Wie wird Parteifähigkeit im Insolvenzverfahren behandelt?

Im Insolvenzverfahren ist stets zu prüfen, ob die insolvente Partei ihre Parteifähigkeit behält oder der Insolvenzverwalter als Partei auftritt. Grundsätzlich bleibt die insolvente juristische Person oder natürliche Person parteifähig. Die Prozessführungsbefugnis geht jedoch gemäß § 80 InsO auf den Insolvenzverwalter über. Das bedeutet, Ansprüche, die zur Insolvenzmasse gehören, sind im Namen des Insolvenzverwalters, aber auf Rechnung und im Namen der insolventen Partei geltend zu machen oder gegen sie zu richten. Die insolvente Partei selbst ist weiterhin (partei-)fähig, tritt jedoch im Prozess meist nicht mehr auf.

Gibt es Einschränkungen der Parteifähigkeit für Minderjährige oder Geschäftsunfähige?

Minderjährige und geschäftsunfähige Personen sind grundsätzlich parteifähig, sofern sie rechtsfähig sind (bei natürlichen Personen regelmäßig ab Geburt). Allerdings sind sie nicht oder nur beschränkt prozessfähig, das heißt, sie können Prozesse nicht selbst führen, sondern benötigen einen gesetzlichen Vertreter, z.B. die Eltern oder einen Vormund. Die Parteifähigkeit als solches bleibt aber unberührt: Klagen können für oder gegen sie geführt werden, auch wenn sie persönlich nicht verfahrensfähig sind. Die Trennung von Parteifähigkeit und Prozessfähigkeit ist im deutschen Rechtssystem eindeutig.

Welche Folgen hat das Fehlen der Parteifähigkeit?

Fehlt einer Partei die Parteifähigkeit, führt dies zwingend zur Unzulässigkeit der Klage oder des Antrags.

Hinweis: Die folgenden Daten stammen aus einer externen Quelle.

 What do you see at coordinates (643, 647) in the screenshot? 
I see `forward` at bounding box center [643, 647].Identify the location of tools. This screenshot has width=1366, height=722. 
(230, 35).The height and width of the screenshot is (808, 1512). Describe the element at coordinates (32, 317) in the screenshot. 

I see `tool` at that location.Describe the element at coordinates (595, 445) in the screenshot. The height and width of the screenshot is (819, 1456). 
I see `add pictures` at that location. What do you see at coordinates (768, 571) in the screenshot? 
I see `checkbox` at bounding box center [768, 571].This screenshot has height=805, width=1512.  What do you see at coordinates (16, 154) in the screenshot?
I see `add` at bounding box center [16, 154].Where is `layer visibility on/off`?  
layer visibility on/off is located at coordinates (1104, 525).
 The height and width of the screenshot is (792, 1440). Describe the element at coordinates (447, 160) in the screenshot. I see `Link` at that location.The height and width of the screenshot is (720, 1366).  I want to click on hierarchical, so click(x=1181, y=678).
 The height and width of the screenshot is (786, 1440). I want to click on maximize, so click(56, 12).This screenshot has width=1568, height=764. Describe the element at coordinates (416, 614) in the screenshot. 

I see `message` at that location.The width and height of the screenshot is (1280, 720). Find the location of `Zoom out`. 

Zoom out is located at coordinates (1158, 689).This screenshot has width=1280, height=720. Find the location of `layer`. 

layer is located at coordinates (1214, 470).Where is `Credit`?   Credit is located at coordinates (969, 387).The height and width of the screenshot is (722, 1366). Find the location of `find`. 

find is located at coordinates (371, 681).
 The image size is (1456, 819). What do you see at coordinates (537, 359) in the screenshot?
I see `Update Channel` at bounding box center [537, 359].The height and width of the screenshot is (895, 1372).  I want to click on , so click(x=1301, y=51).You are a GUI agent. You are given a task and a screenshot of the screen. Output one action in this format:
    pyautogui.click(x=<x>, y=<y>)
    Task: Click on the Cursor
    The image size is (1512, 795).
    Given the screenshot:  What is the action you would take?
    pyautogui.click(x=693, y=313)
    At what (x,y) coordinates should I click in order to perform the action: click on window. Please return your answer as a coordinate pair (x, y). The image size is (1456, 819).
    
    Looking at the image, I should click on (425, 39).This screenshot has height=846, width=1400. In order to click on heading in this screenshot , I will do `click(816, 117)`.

Dies kann vom Gericht in jeder Lage des Verfahrens von Amts wegen festgestellt werden. Wird erst im Laufe des Verfahrens erkannt, dass eine Partei nicht parteifähig ist (beispielsweise weil eine Gesellschaft erloschen ist oder der Kläger nicht existiert), ist das Verfahren insoweit einzustellen oder die Klage als unzulässig abzuweisen. Eventuelle Verfahrenshandlungen einer nicht parteifähigen Partei sind unwirksam. Es besteht jedoch die Möglichkeit, die Verfahrensfähigkeit durch Nachbesserung (z.B. durch einen Nachfolger oder gesetzlichen Vertreter) nachzuholen, soweit dies rechtlich möglich ist.